Aber für den Artikel wollte ich mich auf Plinius beschränken. Freut mich, dass er dir gefallen hat :-)
Ah, das mit dem Hund bei Hekube hatte ich jetzt nicht mehr im Kopf bzw. die Geschichte Lycaon hab ich glaube ich auch schonmal gelesen (ich hab mal ne Weile für die Lateinnachhilfe Übungstexte verwendet, die Ovid nacherzählt haben^^), aber verdrängt. Hach, da gibt es so viel Spannendes :D (Fänd’s cool, wenn da noch mehr Posts in diesem Stil kommen würden^^ Sowas ist schließlich obercooles Inspirationsmaterial :D) Ich mein, schon allein der Plinius gibt ja einiges Interessantes her :)

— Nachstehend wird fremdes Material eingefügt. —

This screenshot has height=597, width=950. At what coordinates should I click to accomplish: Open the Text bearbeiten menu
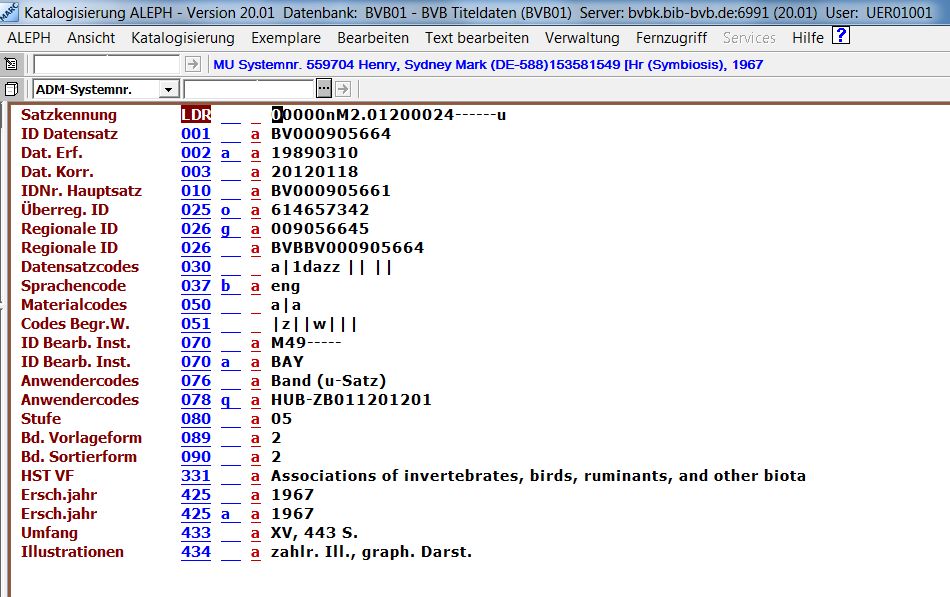[x=476, y=38]
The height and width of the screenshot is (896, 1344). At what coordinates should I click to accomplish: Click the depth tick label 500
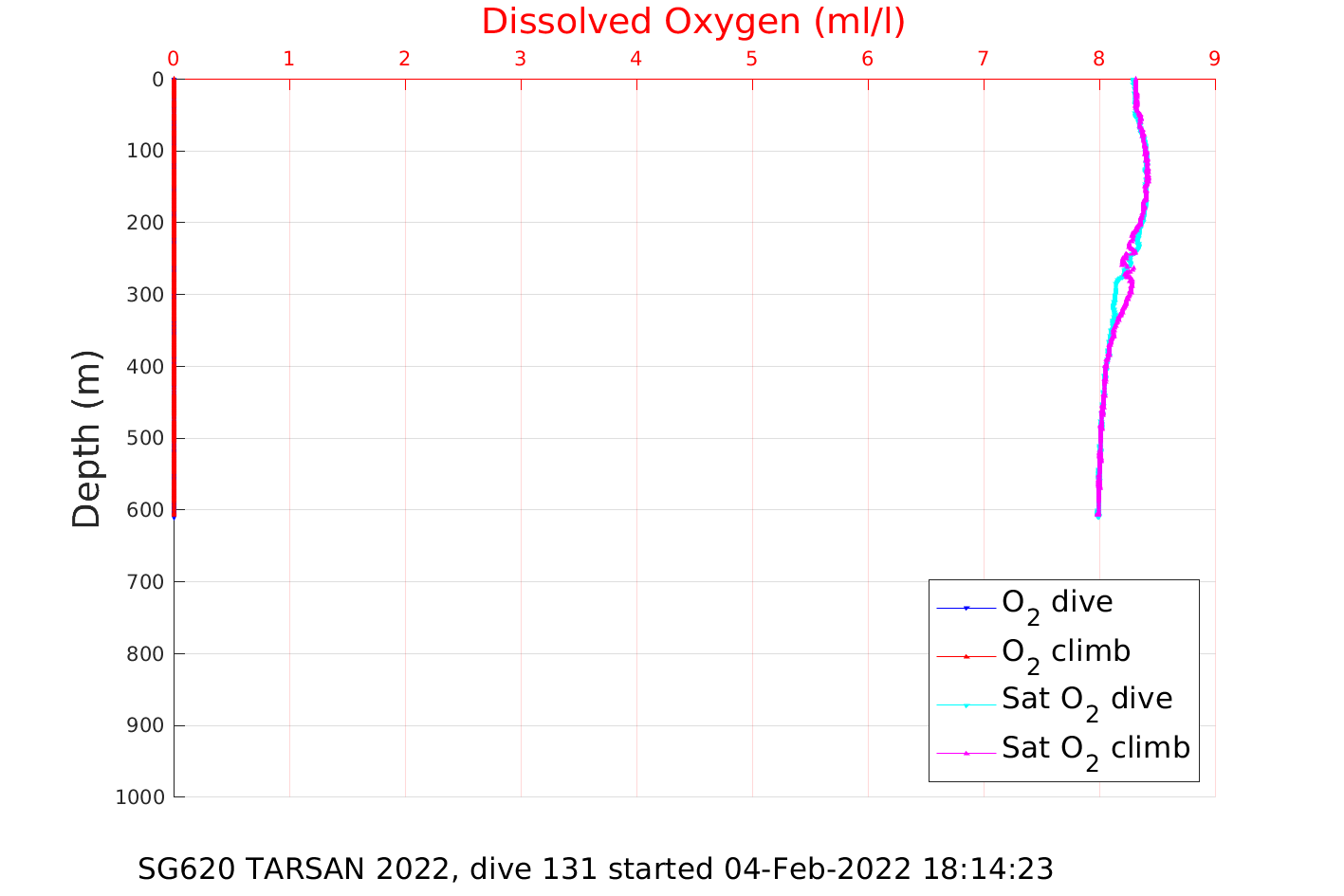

Ja, Plinius ist eine wahre Fundgrube – es gibt ja kaum ein Themengebiet, das er in seiner Naturalis Historia nicht behandelt hat ^^
Es wird auf alle Fälle immer mal wieder Artikel in dieser Richtung geben, die auch Vorlagen aus der Antike aufarbeiten. Wir versuchen ja, möglichst breit gestreut zu sein und uns nicht nur auf Autoren der Gegenwart zu konzentrieren :-)
*Hekuba (Wer schneller tippt als denkt, ist klar im Nachteil ;))
Danke für den Artikel: Lauter Sachen, die ich noch nicht wusste. Wobei mich das mit dem einen einzigen Haar für die Liebe am Wolfsschwanz irgendwie am meisten fasziniert, obwohl ich mich gleichzeitig am Kopf kratze, weil ich es so seltsam finde.